David Torres, divorciado
lujurioso, adinerado por herencia, detallista para el trabajo, receloso con su
familia, temeroso de Dios y filántropo intermitente, se levanta todos los días
a las seis y media para ir al trabajo. Prepara el desayuno, ve un poco de
noticias y toma café con azúcar y huevos sancochados. Saca a pasear a su perro
Mesías, le deja comida y luego de vestirse, sube en su camioneta americana. Tiene aire acondicionado, pero no lo usa pese al calor que azota la ciudad
donde vive. Prefiere sentir el viento corriendo por su rostro y levantando sus
cabellos rizados.
Cuando llega al trabajo saluda haciendo
un ademán con la mano a sus compañeros y antes de sentarse en su silla
automática, la limpia con una franela roja que guarda celosamente en uno de sus
cajones. Hace lo mismo con su escritorio y su computadora. Mientras limpia,
levanta la mirada y ve la cámara de vigilancia instalada justo encima de su
espacio, y se pregunta si acaso su jefe está sentado del otro lado de la pantalla notando su acto de pulcritud.
Comienza su jornada laboral con
pesadez, pero convicción. Ya antes ha hecho números y ha calculado cuánto le
pagan por cada minuto sentado en ese escritorio, y le parece un sueldo justo.
Sabe que tiene un benevolente trabajo, no puede quejarse, más aun teniendo en
cuenta lo endeudado que terminó tras el difuso proceso de divorcio con Yaneth.
A media mañana le da hambre y va
a la máquina expendedora a escoger la galleta que comerá. Se demora alrededor
de cinco minutos divagando en lo fantástico que sería si esa máquina tan
moderna vendiera también papas rellenas o tortitas de choclo. Al final, escoge
una galleta sin sal, cero grasas, con sabor a miel. Hace varias semanas intenta
bajar de peso, o al menos bajar la circunferencia de su descuidado abdomen, que
ha ido creciendo desprolijo debido a su caos alimenticio en los últimos diez
años de casado.
Al mediodía suspende su
computadora, se levanta y va al comedor común. A pesar de sus 46 años, aún al
entrar en un lugar con tanta gente le embarga ese miedo de no tener con quién
sentarse o socializar. Todavía recuerda las épocas del colegio donde algunos
lo marginaban por sacar buenas notas o usar lentes de media luna. No obstante,
el repentino miedo es efímero y lo olvida mientras elige entre comer estofado
de pollo o pastel de carne.
Ya con su bandeja en las manos,
decide sentarse junto a los muchachos de contabilidad, que pese a ser menores
que él, congenian en chistes y usan sus mismas jergas, como si hablaran el
mismo lenguaje. Luego, retorna a su escritorio con pesadez, soltando de vez en
cuando gases silenciosos y rogando que nadie los detecte.

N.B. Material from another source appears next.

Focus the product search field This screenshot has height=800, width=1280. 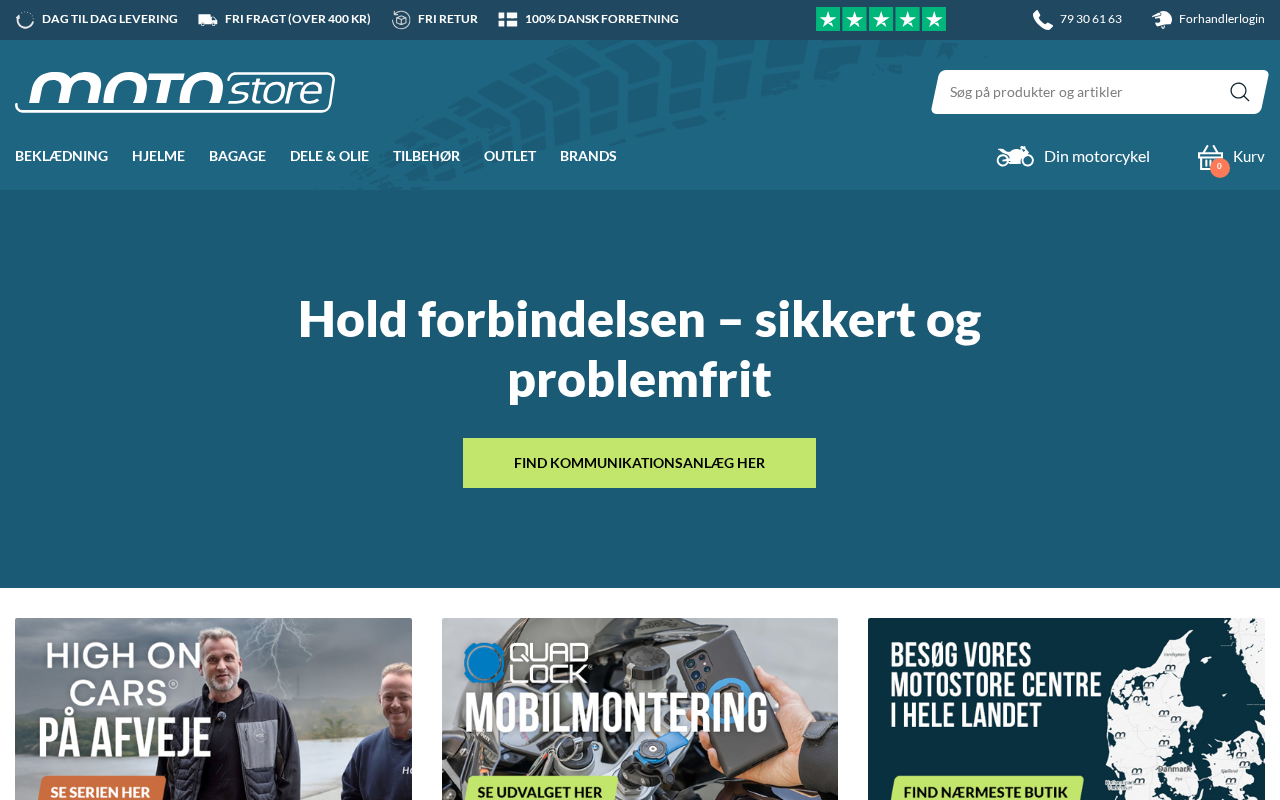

En un santiamén dan las cinco de
la tarde y David recoge sus cosas, se pone en pie y sale caminando a paso
lento. Otros de sus compañeros aún siguen trabajando, quizás porque están
atareados, o quizás porque quieren darle una largada buena impresión al jefe.
Lo cierto es que a David Torres no le da vergüenza ser el primero en irse.

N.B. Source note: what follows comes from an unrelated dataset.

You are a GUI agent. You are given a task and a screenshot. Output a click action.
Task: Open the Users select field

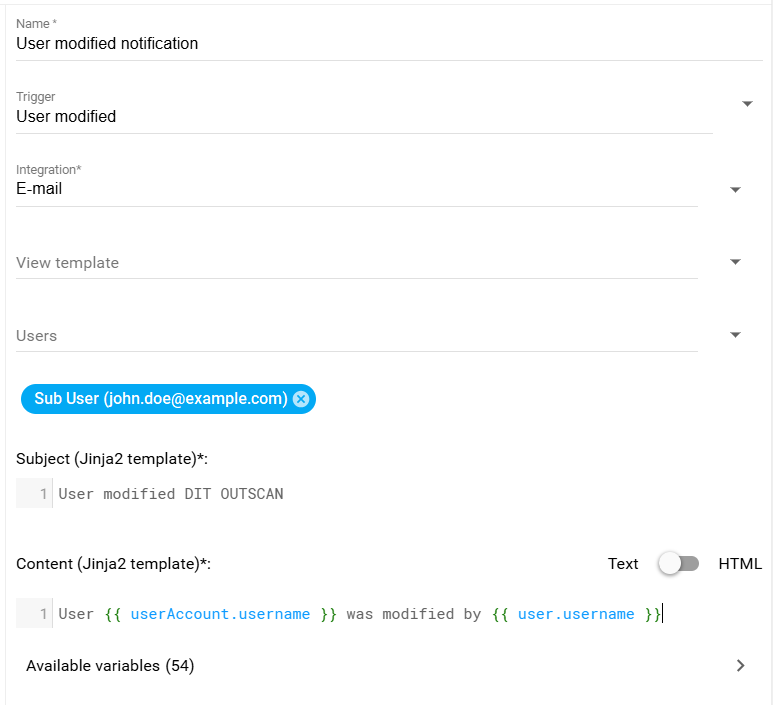[x=355, y=336]
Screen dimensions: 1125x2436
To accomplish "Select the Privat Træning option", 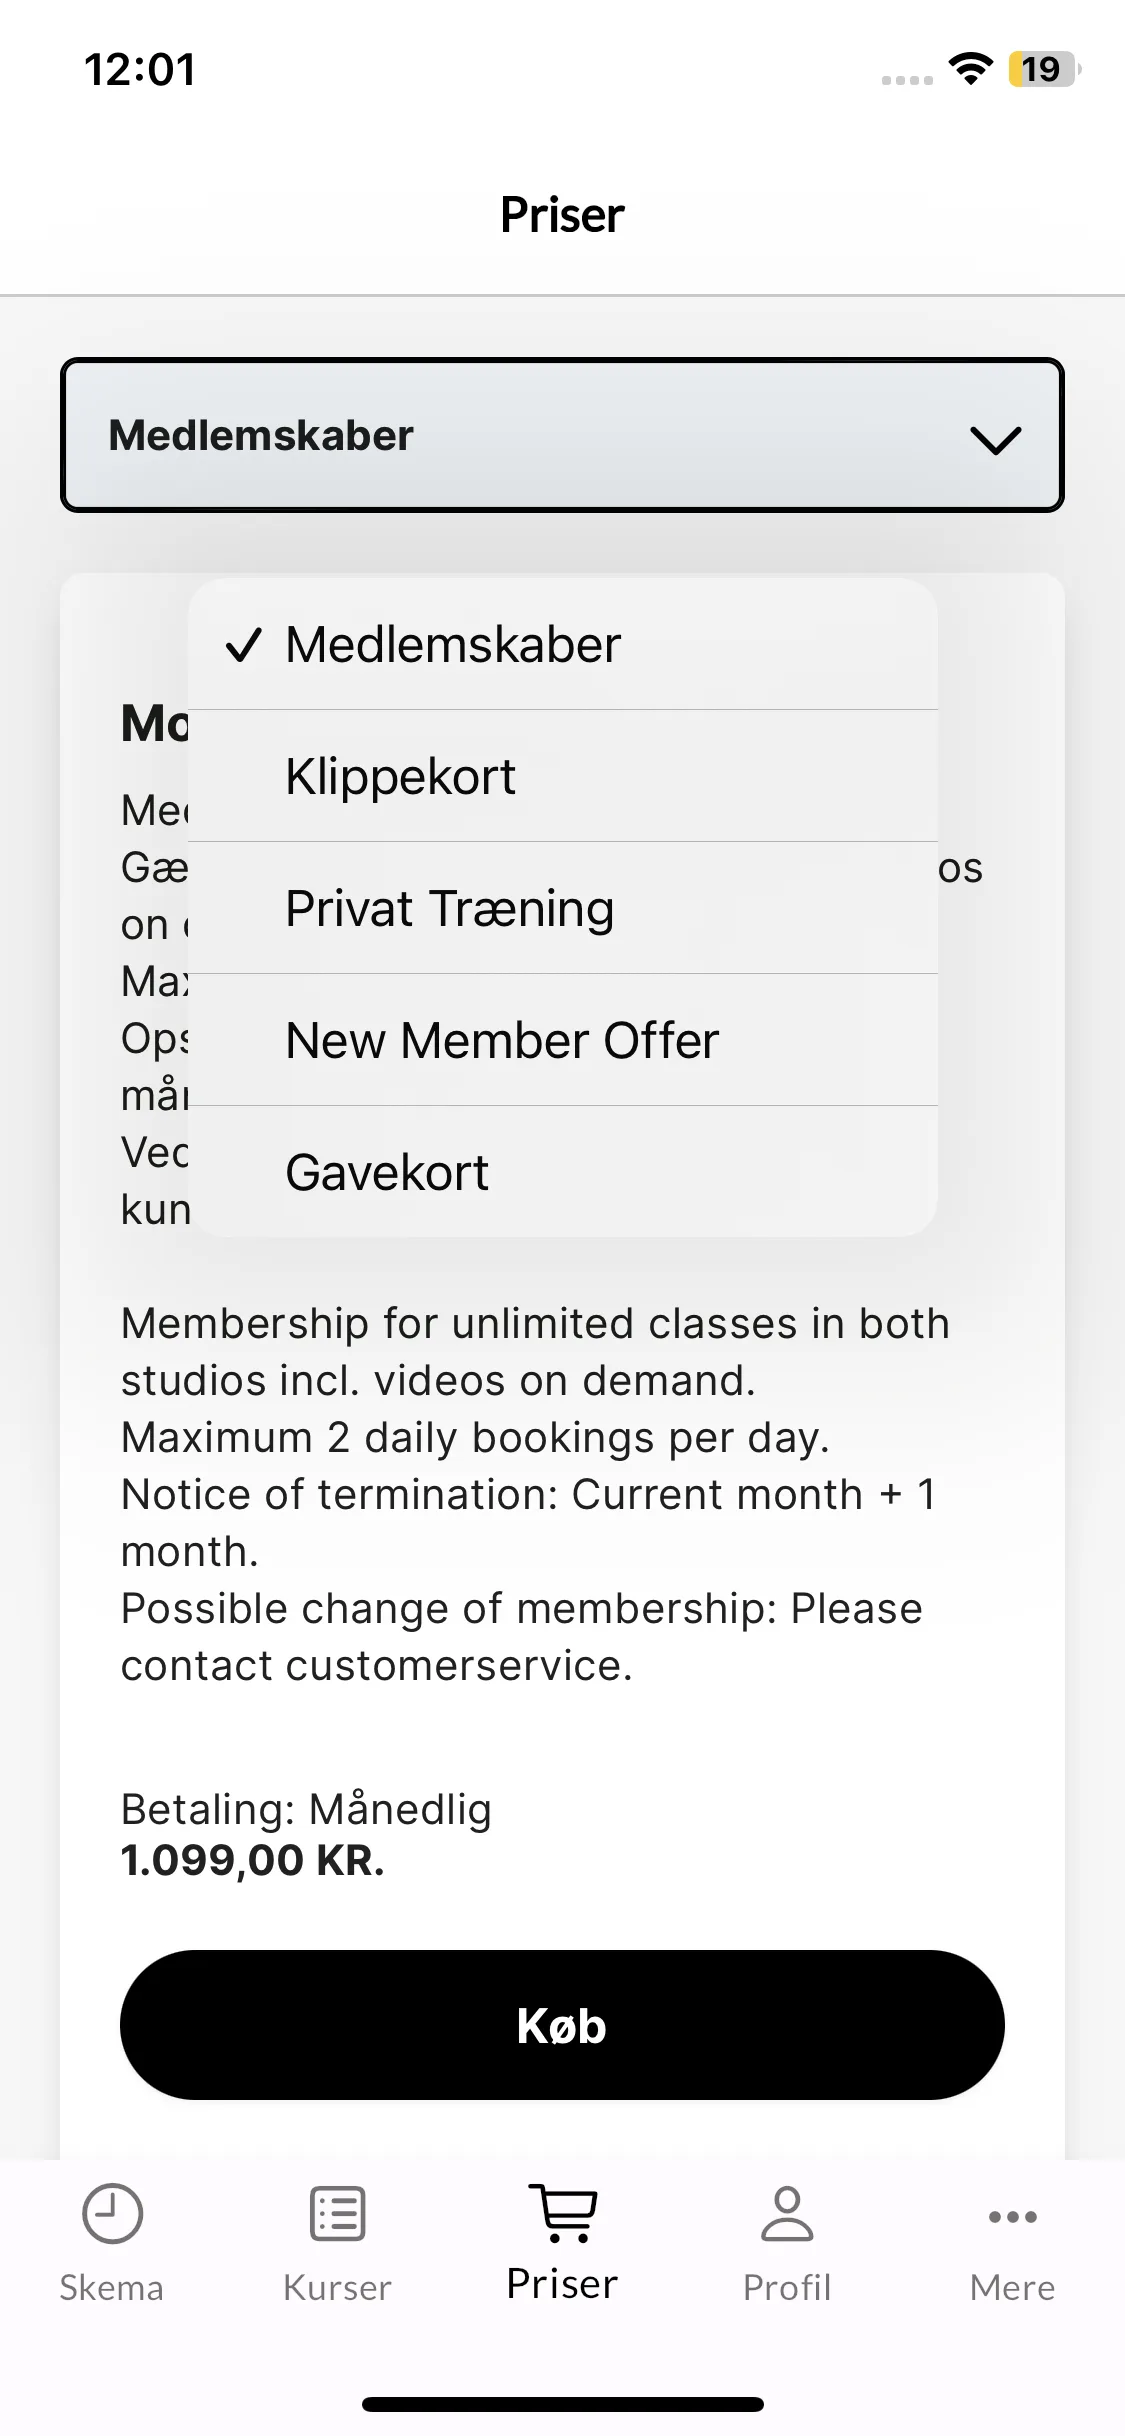I will (563, 908).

Piensa que a él nunca le regalaron nada, y no tiene por qué regalarle minutos
extra a la empresa donde trabaja. Sin embargo, sabe que si fuera necesario, su
consciencia lo obligaría a quedarse y terminar el laburo.
Pero este día no. Este día ha
sido bueno y David ha podido concentrarse sin tapujos y avanzar los informes
que tenía pendientes y hasta adelantar algunos del día siguiente. Por eso, el
cuarentón camina orondo por el pasillo de la oficina, llega hasta la puerta de salida, donde se cruza con Evelyn.

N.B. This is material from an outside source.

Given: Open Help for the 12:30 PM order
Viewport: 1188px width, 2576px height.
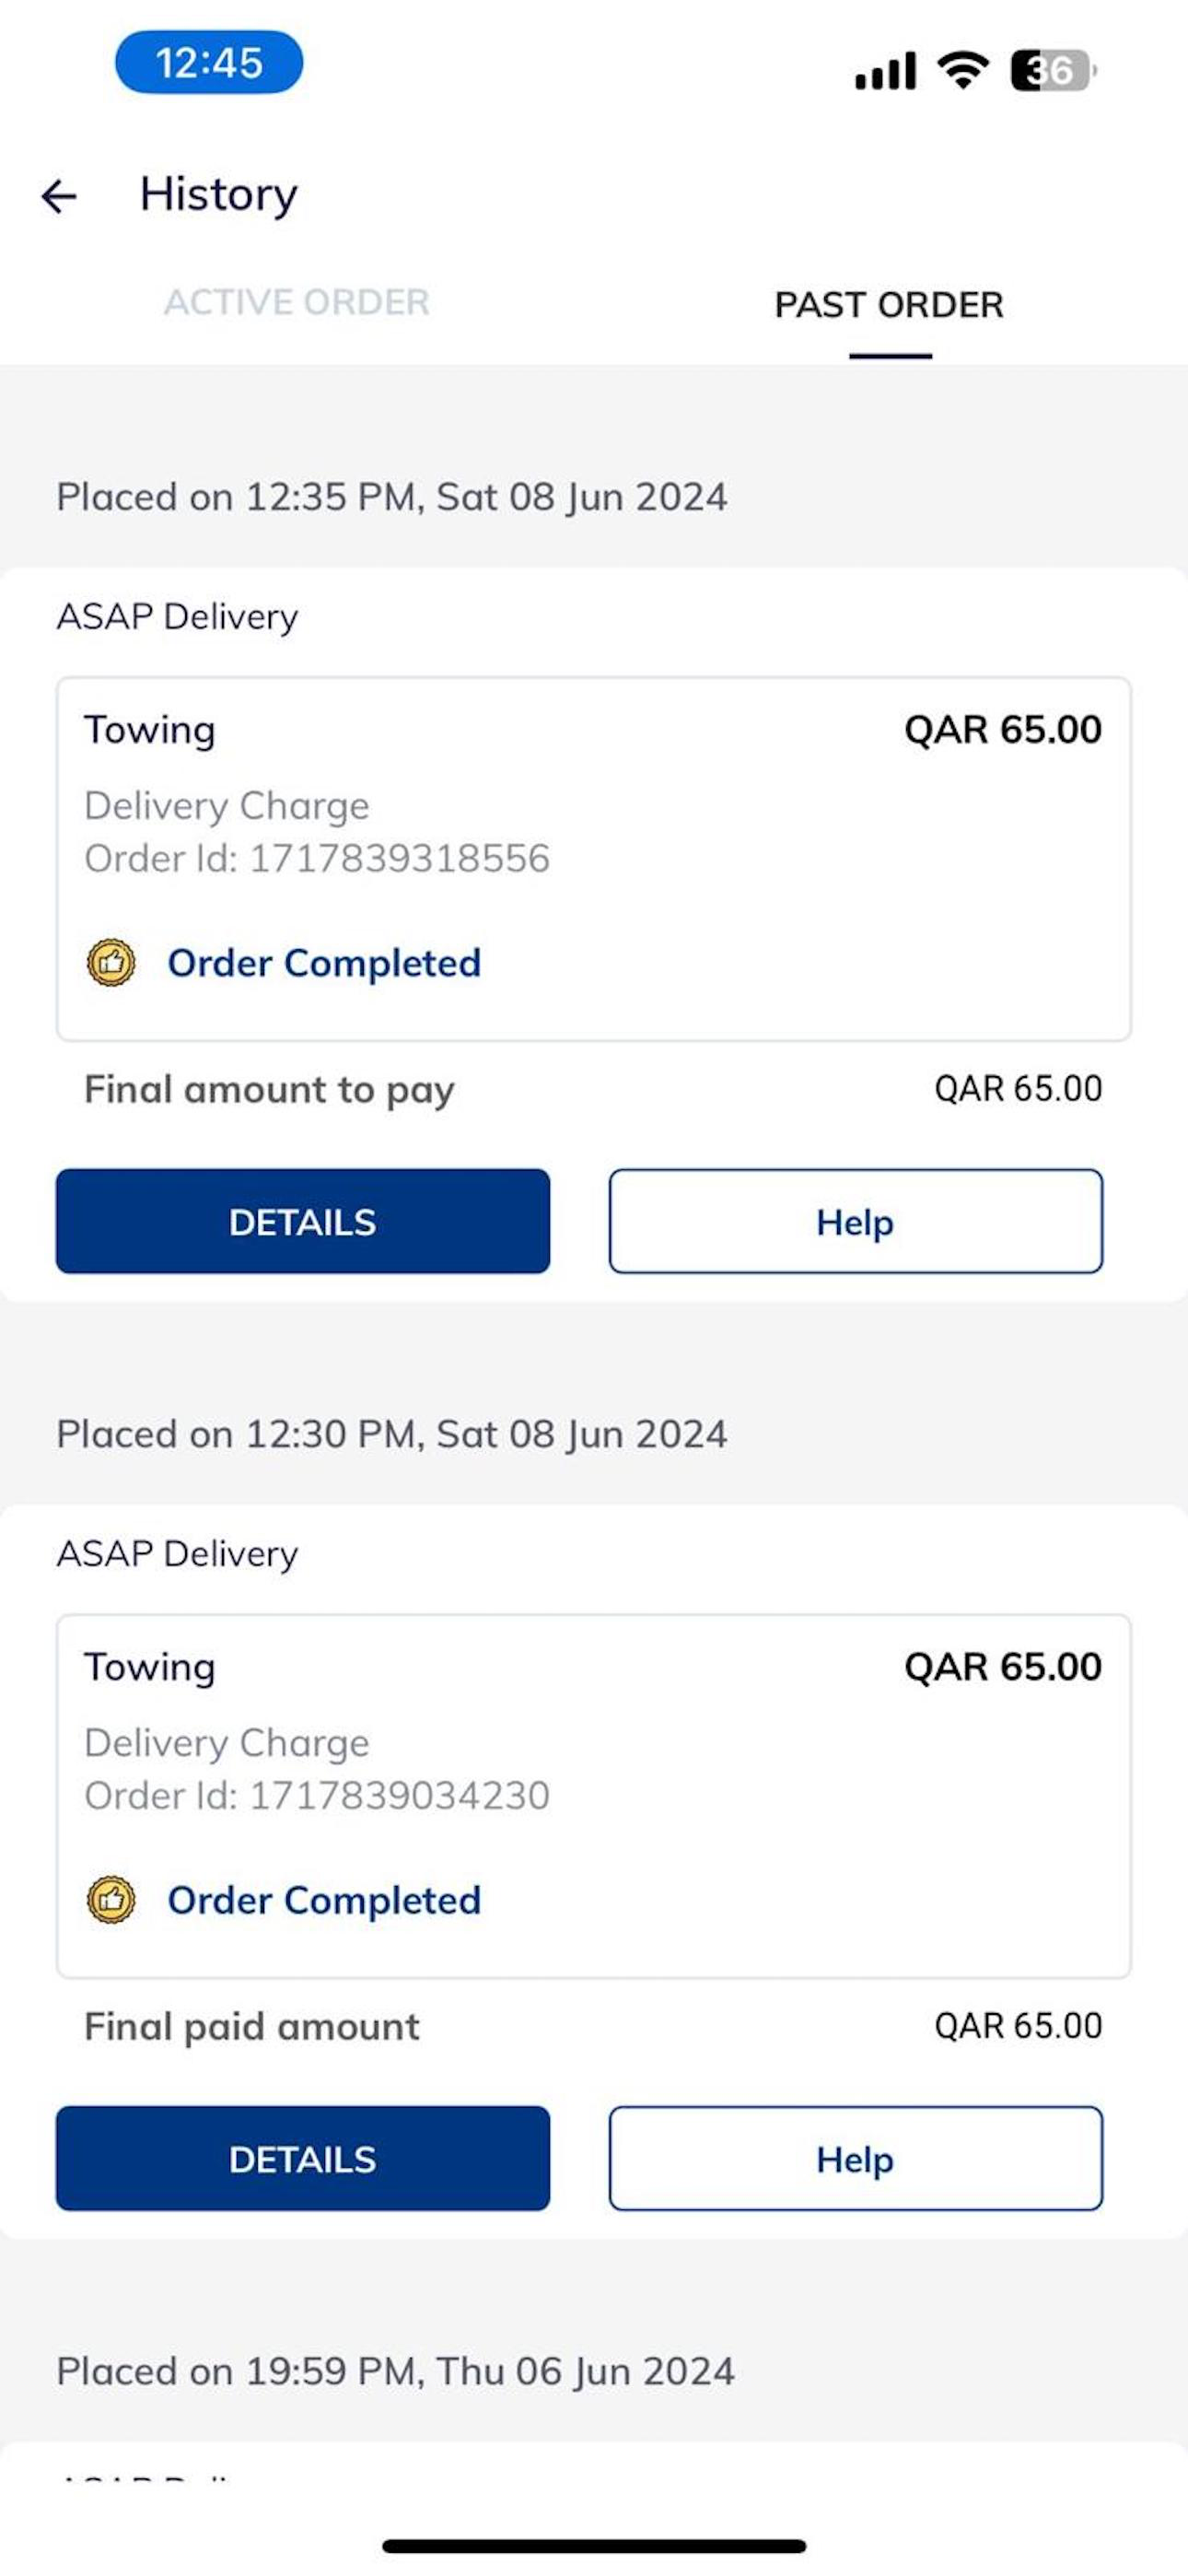Looking at the screenshot, I should (x=856, y=2158).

Los de contabilidad la llaman la tetona Evelyn, por la gran prolijidad
que tienen los senos de la abogada. David la saluda con un beso en la mejilla y le abre la puerta
que da a la calle. Es evidente la química que hay entre los dos, pero David, en
este momento, en esta etapa de su vida, no está dispuesto a entablar ningún
tipo de relación con nadie, ni siquiera sexual. Por eso, a pesar de que ella
trata de invitarlo a beber unos tragos, él se disculpa, aludiendo que su perro
Mesías está enfermo y necesita de su cuidado.
Tras despedirse de Evelyn, David
no puede dejar de pensar que quizás, solo quizás, la verdadera razón por la que
todavía se rehúsa a salir con mujeres es porque una parte de él aún sigue
enamorada de Yaneth. Ese pensamiento lo perturba y lo llena de miedo. Al
emprender la marcha de regreso a su casa, sube todo el volumen de los parlantes
y mientras escucha rock de los ochenta, piensa que antes de dormir no podrá
resistir la tentación de masturbase pensando en los pechos de Evelyn.